Objectif 1:
Répondez aux questions suivantes à partir du texte sur l'environnementalisme et l'écologisme.
(a) Quel parc des États-Unis est donné en exemple d'espace naturel préservé ?
(b) Quel livre de Rachel Carson est mentionné ?
(c) De quel courant presque personne ne se réclame-t-il ouvertement ?
Objectif 2: Recopiez le passage du texte sur l'environnementalisme et l'écologisme depuis « Le parcours de » jusqu'à « fameux Al Gore. » inclus.

Passage cité:
ENVIRONNEMENTALISME ET ECOLOGISME
11 août 2011

Différencier environnementalisme et écologisme ne relève pas d'un exercice de style littéraire ni même de sémantique pure même s'il nous faut passer par l'étude des deux propositions théoriques.

Il s'agit surtout de bien prendre conscience des conséquences qu'entrainent ces deux façons de penser la crise écologique car cela conditionne notre action, tant dans le domaine social et politique que dans le monde naturel.

L'écologie étant à la mode depuis quelque temps déjà, nous ne pouvons nous fier ni aux bonnes déclarations d'intention ni aux belles appellations : un soi-disant écologiste peut cacher un véritable environnementaliste, en herbe. Le Prince Charles d'Angleterre, n'est pas le seul dans ce cas. La difficulté réside en ce que presque personne ne se réclame ouvertement de l'environnementalisme, tout le monde se déclarant écologiste, et ce sera à nous de déjouer le piège car, comme nous le verrons, l'un et l'autre sont en vérité, en franche opposition.


Le parcours de l'environnementalisme

L'environnementalisme, créé au début du XIXème, plutôt par les classes aisées avait pour but la préservation d'espaces naturels sous forme de parcs comme celui de Yellowstone, aux Etats-Unis. Face à la détérioration progressive de l'environnement et à son empoisonnement de toute sorte, ce mouvement s'est en quelque sorte “démocratisé”, popularisé, et a donné naissance à de nombreux groupes, fédérations, etc…, surtout à partir des années 60, après la parution du livre de Rachel Carson, “ Printemps Silencieux”. Actuellement, nous trouvons dans cette mouvance, un bric-à-brac d'organisations et de personnes pensant bien faire comme la FNE, les WWF, Greenpeace et des personnages douteux, comme le fameux Al Gore.


Ses finalités

L'environnement est “défendu”, non seulement par un secteur aimant la nature, mais aussi par des industriels, soucieux de faire durer les ressources naturelles pour leurs entreprises, sans doute même davantage que les “ressources humaines » ( ce qui en dit long…), tant ces dernières existent à profusion.

A la limite, pour les environnementalistes, pourquoi la santé de la planète, à l'image de celle des êtres humains, des animaux de profit et de compagnie ne serait pas affaire (business) de spécialistes, de médecins de l'environnement? De plus, étant donné la tâche colossale que cela suppose, (et pour tout dire un objectif inatteignable dans cette société), ne méritent-t-ils pas un “salaire” à la hauteur du défi? Les hommes d'affaire l'ont vite compris et suite à leurs exactions ils nous proposent une excellente et flambante médecine: le capitalisme vert avec sa cohorte de solutions miracles : voitures électriques, biocarburants, énergies renouvelables, parcs d'éoliennes et panneaux solaires en plus des centrales nucléaires, sans soucis des nécessités réelles ni de la justesse des emplacements, ni des motivations des gens qui peuplent les territoires.

Données fournies:
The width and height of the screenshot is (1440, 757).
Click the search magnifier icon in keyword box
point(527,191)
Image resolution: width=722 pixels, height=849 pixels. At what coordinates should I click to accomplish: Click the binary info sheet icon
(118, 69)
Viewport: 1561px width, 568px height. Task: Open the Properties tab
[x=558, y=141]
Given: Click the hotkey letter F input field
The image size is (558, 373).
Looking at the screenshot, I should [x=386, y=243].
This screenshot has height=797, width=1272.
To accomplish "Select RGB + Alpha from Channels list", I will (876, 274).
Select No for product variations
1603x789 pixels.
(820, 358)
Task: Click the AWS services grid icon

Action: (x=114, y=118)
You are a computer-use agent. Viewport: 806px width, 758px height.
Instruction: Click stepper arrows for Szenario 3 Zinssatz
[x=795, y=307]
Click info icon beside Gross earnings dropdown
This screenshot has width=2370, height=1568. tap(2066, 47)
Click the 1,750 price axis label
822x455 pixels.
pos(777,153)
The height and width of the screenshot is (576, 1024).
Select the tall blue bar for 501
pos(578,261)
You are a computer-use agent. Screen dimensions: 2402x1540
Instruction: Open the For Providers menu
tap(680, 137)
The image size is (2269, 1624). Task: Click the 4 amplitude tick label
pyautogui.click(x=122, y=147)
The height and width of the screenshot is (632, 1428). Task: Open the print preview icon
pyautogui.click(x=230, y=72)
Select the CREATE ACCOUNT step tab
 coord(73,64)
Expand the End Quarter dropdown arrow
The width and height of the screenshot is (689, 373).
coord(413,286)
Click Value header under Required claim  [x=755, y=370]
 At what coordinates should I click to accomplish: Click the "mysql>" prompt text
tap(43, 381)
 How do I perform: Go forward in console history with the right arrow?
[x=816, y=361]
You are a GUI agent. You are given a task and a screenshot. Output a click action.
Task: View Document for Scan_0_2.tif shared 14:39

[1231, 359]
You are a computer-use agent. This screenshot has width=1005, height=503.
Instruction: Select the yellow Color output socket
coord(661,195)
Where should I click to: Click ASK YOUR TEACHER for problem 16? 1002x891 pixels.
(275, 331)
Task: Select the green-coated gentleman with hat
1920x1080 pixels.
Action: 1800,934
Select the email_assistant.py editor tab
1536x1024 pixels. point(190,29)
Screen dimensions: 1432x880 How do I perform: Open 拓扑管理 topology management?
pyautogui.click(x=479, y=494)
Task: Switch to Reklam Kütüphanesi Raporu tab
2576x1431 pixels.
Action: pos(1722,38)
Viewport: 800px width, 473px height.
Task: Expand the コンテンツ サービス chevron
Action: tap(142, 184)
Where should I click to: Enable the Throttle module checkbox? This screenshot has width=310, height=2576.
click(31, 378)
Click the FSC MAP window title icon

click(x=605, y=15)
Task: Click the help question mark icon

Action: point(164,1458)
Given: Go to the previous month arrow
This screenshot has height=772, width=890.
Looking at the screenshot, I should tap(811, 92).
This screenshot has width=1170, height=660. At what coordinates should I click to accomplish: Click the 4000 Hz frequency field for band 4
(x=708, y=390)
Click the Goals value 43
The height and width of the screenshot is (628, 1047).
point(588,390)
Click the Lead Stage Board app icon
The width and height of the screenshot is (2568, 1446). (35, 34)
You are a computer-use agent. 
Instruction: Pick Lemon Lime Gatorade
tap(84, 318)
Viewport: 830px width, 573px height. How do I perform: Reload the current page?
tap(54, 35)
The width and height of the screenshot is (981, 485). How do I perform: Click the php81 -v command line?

Réponse 1:
(a) Le parc de Yellowstone.
(b) « Printemps Silencieux ».
(c) De l'environnementalisme.

Réponse 2:
Le parcours de l'environnementalisme

L'environnementalisme, créé au début du XIXème, plutôt par les classes aisées avait pour but la préservation d'espaces naturels sous forme de parcs comme celui de Yellowstone, aux Etats-Unis. Face à la détérioration progressive de l'environnement et à son empoisonnement de toute sorte, ce mouvement s'est en quelque sorte “démocratisé”, popularisé, et a donné naissance à de nombreux groupes, fédérations, etc…, surtout à partir des années 60, après la parution du livre de Rachel Carson, “ Printemps Silencieux”. Actuellement, nous trouvons dans cette mouvance, un bric-à-brac d'organisations et de personnes pensant bien faire comme la FNE, les WWF, Greenpeace et des personnages douteux, comme le fameux Al Gore.